How to complete this task. Aside from the pictures, the entries should be given again exactly.
===== Records provided =====
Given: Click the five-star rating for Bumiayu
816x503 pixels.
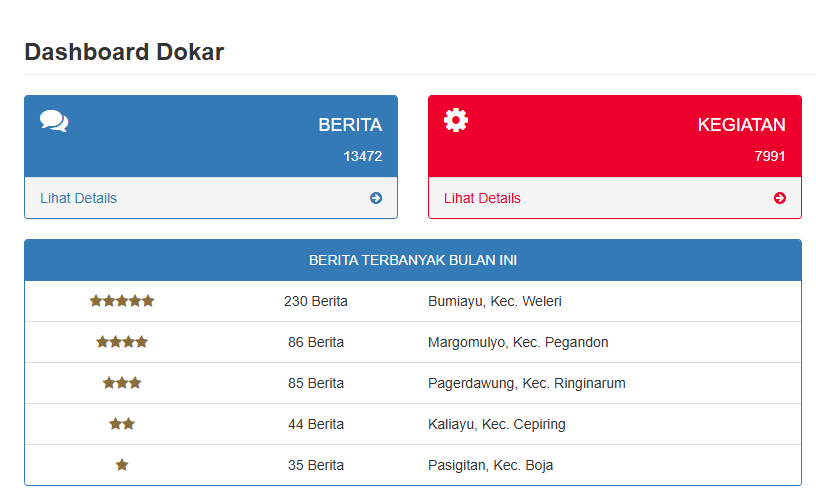Looking at the screenshot, I should click(x=122, y=301).

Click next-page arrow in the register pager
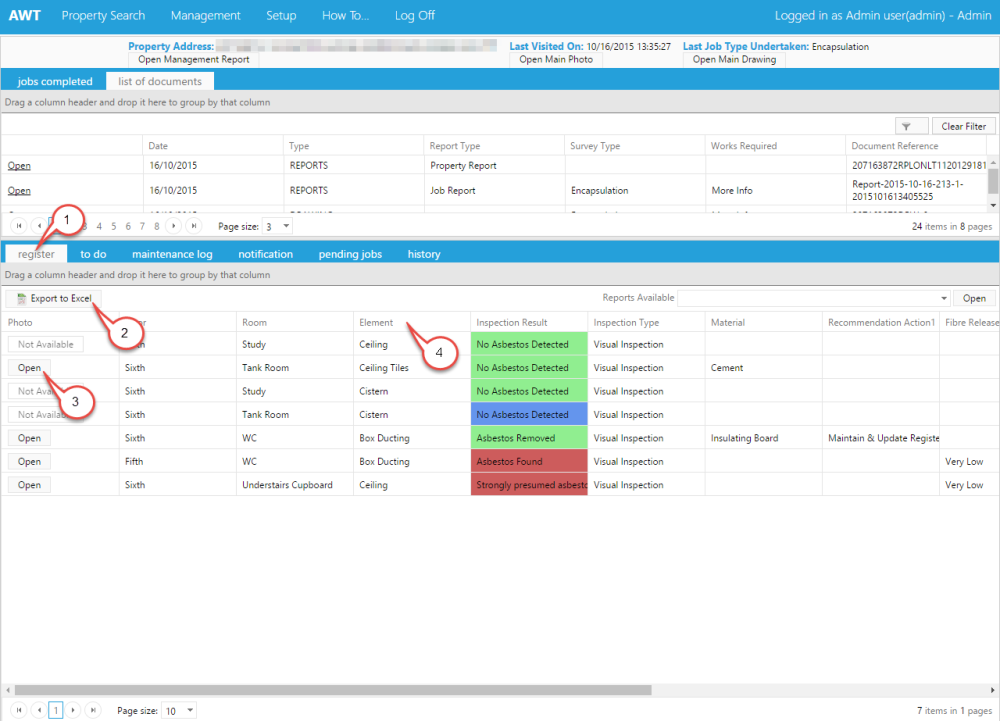coord(73,710)
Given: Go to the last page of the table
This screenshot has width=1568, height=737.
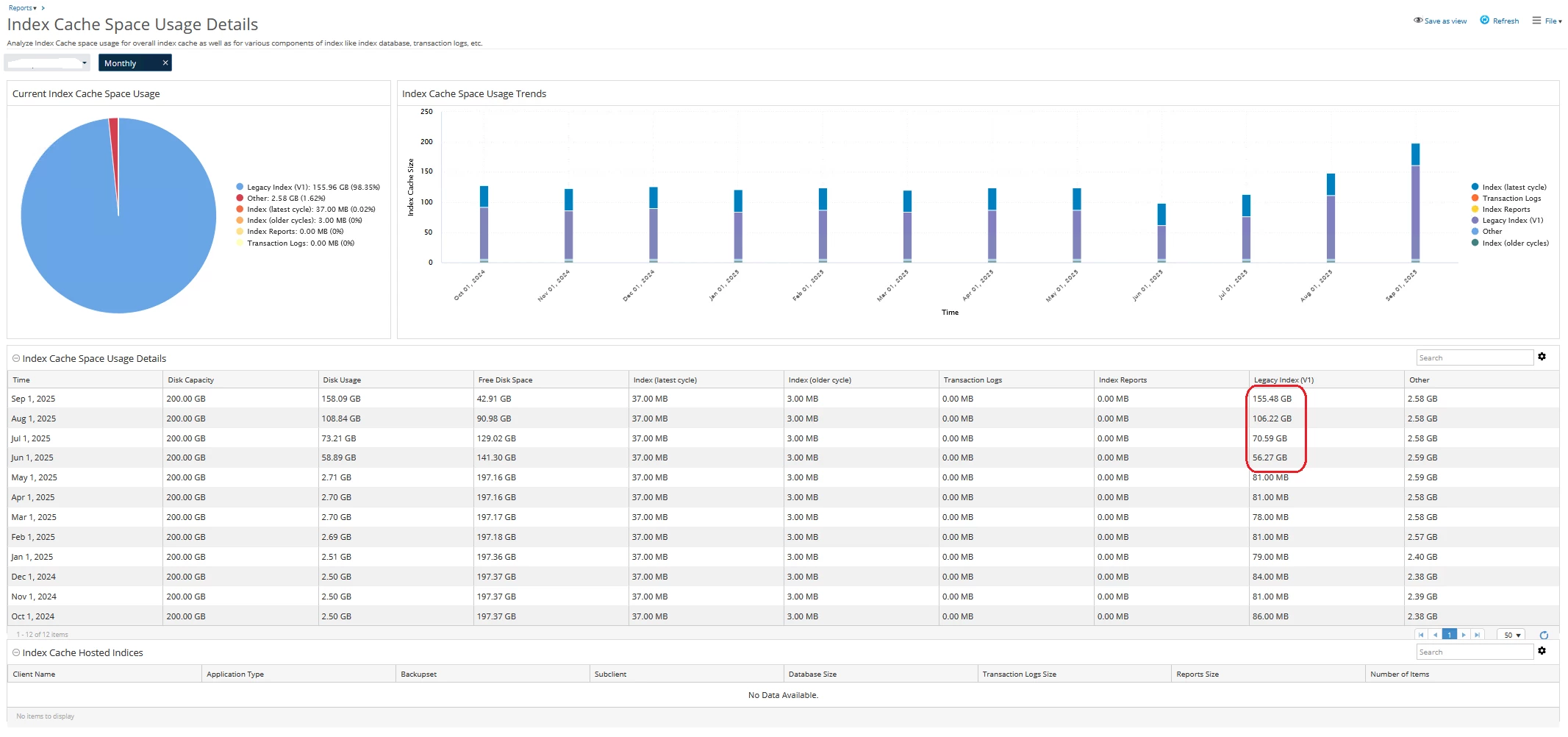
=====
Response area.
Given: Click the five-star rating for Bumiayu
816x503 pixels.
Looking at the screenshot, I should click(x=122, y=301).

Click next-page arrow in the register pager
coord(73,710)
Given: Go to the last page of the table
This screenshot has width=1568, height=737.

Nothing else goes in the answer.